◆ **Excerpt to read**:
----------

Hence, the first term on the right hand side is $0$. Continuing,
\begin{align*}
DT(u)[h]= & \int_{0}^{1}-\frac{1}{2}\frac{\sqrt{1+u'(x)^{2}}}{\sqrt{-2gu(x)}u(x)}h(x)dx-\int_{0}^{1}\frac{d}{dx}\left(\frac{u'(x)}{\sqrt{-2gu(x)}\sqrt{1+u'(x)^{2}}}\right)h(x)dx\\
= & \int_{0}^{1}-\frac{1}{2}\frac{\sqrt{1+(u'(x))^{2}}}{\sqrt{-2gu(x)}u(x)}h(x)dx-\int_{0}^{1}\frac{u''(x)}{\sqrt{-2gu(x)}\sqrt{1+u'(x)^{2}}}h(x)dx\\
 & +\int_{0}^{1}\frac{1}{2}\frac{u'(x)^{2}}{\sqrt{-2gu(x)}u(x)\sqrt{1+u'(x)^{2}}}h(x)dx\\
 & +\int_{0}^{1}\frac{u'(x)u'(x)u''(x)}{\sqrt{-2gu(x)}(1+u'(x){}^{2})^{3/2}}h(x)dx.
\end{align*}
Hence, we have $DT(u)[h]=\int_{0}^{1}a(x)h(x)dx$ where
\begin{align}
a(x)= & \frac{-1}{2}\frac{\sqrt{1+(u'(x))^{2}}}{\sqrt{-2gu(x)}u(x)}-\frac{u''(x)}{\sqrt{-2gu(x)}\sqrt{1+u'(x)^{2}}}+\frac{1}{2}\frac{u'(x)^{2}}{\sqrt{-2gu(x)}u(x)\sqrt{1+u'(x)^{2}}}\nonumber \\
 & +\frac{u'(x)u'(x)u''(x)}{\sqrt{-2gu(x)}(1+u'(x){}^{2})^{3/2}}.\label{brach_d}
\end{align}
Note that $a(x)$ is the gradient of $T$. Since $DT(u)[h]=0$ for
all $h(x)$, we have that $a(x)=0$ for all $x$. Multiplying both
sides of (\ref{brach_d}) by $2\sqrt{-2gu(x)}(1+(u'(x))^{2})^{3/2}u(x)$,
we have
\begin{align*}
0= & -(1+(u'(x))^{2})^{2}-2u(x)u''(x)(1+(u'(x))^{2})+u'(x)^{2}(1+(u'(x))^{2})+2u(x)u'(x)^{2}u''(x)\\
= & -1-u'(x)^{2}-2u(x)u''(x).
\end{align*}
\end{proof}

\subsection{Taking derivatives on both sides}

Suppose we have a function $f(x,y)$ and $g(x)$ such that $f(x,g(x))=0$.
The implicit function theorem shows that
\[
D_{x}f(x,g(x))+D_{y}f(x,g(x))Dg(x)=0
\]
where $D_{x}f$ is the Jacobian of $f$ with respect to $x$ variables
and $Dg(x)$ is the Jacobian of $g$. We note that the formula can
be obtained from taking derivative on both sides with respective to
$x$. Sometimes, taking derivatives on the both sides can greatly
simplify calculations. Here are some examples.
\begin{lem}
Consider $x_{t}=\argmin_{x\in\Rn}f_{t}(x)$ where $f_{t}$ are strictly
convex. Then, we have
\[
\frac{dx_{t}}{dt}=(\nabla^{2}f_{t}(x_{t}))^{-1}\nabla\frac{df_{t}}{dt}(x_{t}).

----------

◆ **Task to carry out**: Extend the math excerpt on taking derivatives on both sides past its last line, keeping its notation. The data comes from a separate source unrelated to the math excerpt.

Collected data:

----------

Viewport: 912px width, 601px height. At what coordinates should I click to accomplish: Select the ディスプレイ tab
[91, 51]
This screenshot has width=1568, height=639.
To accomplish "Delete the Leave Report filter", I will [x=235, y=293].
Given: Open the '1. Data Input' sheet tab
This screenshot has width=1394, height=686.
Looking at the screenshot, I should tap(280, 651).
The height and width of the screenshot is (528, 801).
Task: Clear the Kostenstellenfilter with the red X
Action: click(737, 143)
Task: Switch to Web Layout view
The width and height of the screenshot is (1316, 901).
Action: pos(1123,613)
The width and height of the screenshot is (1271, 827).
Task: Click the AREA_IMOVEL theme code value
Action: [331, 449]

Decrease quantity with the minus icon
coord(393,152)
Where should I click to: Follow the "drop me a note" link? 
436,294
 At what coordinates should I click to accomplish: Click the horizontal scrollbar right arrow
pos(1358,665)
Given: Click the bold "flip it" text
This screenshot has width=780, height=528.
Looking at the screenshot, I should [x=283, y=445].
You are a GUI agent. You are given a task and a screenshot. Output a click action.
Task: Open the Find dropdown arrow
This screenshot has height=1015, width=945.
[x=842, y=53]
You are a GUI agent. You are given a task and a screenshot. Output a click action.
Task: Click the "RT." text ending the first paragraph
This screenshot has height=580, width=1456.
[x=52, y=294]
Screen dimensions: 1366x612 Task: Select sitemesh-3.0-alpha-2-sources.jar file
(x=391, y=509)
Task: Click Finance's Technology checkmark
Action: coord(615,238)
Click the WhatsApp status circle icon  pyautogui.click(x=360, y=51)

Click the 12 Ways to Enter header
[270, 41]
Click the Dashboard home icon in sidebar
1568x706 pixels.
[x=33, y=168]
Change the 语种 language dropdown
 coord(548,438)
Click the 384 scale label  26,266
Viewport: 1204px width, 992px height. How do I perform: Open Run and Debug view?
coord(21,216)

----------

◆ **Task result**:
\]
\end{lem}

\begin{proof}
By the optimality condition, we have $\nabla f_{t}(x_{t})=0$. Taking
derivatives on both sides, we have
\[
\nabla^{2}f_{t}(x_{t})\frac{dx_{t}}{dt}+\nabla\frac{df_{t}}{dt}(x_{t})=0.
\]
Since $f_{t}$ are strictly convex, $\nabla^{2}f_{t}(x_{t})$ is positive
definite and is invertible. Hence, we have that the result.
\end{proof}
In section \ref{sec:IPM}, we used this to compute the derivative
of central path.

\subsection{Linearity of Expectation - the continuous version}

Often times one would like to compute the differential of a quantity
that is most appropriately expressed by an integral, and under mild
assumptions we can do so by simply swapping the integral and derivative,
i.e. for time differentiable and (Lebesgue) integrable $f(x,t)$ we
want to do
\[
\frac{d}{dt}\int_{\Omega}f(x,t)dx=\int_{\Omega}\frac{\partial}{\partial t}f(x,t)dx
\]
For example, we use this trick in deriving the Fokker-Planck equation
in gradient-based sampling. Fortunately, measure theory gives us the
dominated convergence theorem, a quick corollary of which tells us
we can perform the above trick as long as there exists integrable
$g:\Omega\rightarrow\R$ such that $\big|\frac{\partial}{\partial t}f(x,t)\big|\leq g(x)$
for all $x$. If we have $\Omega=\Rn$, then similar in nature to
integration by parts for divergence, the upper bound follows from
showing that the derivative of $f$ decays fast enough at infinity
(for absolutely continuous probability distributions with full support,
this is often the case).

\section{Solving optimization problems by hand}

In this section, we introduce the KKT condition and show how to use
it to solve optimization problem by hand.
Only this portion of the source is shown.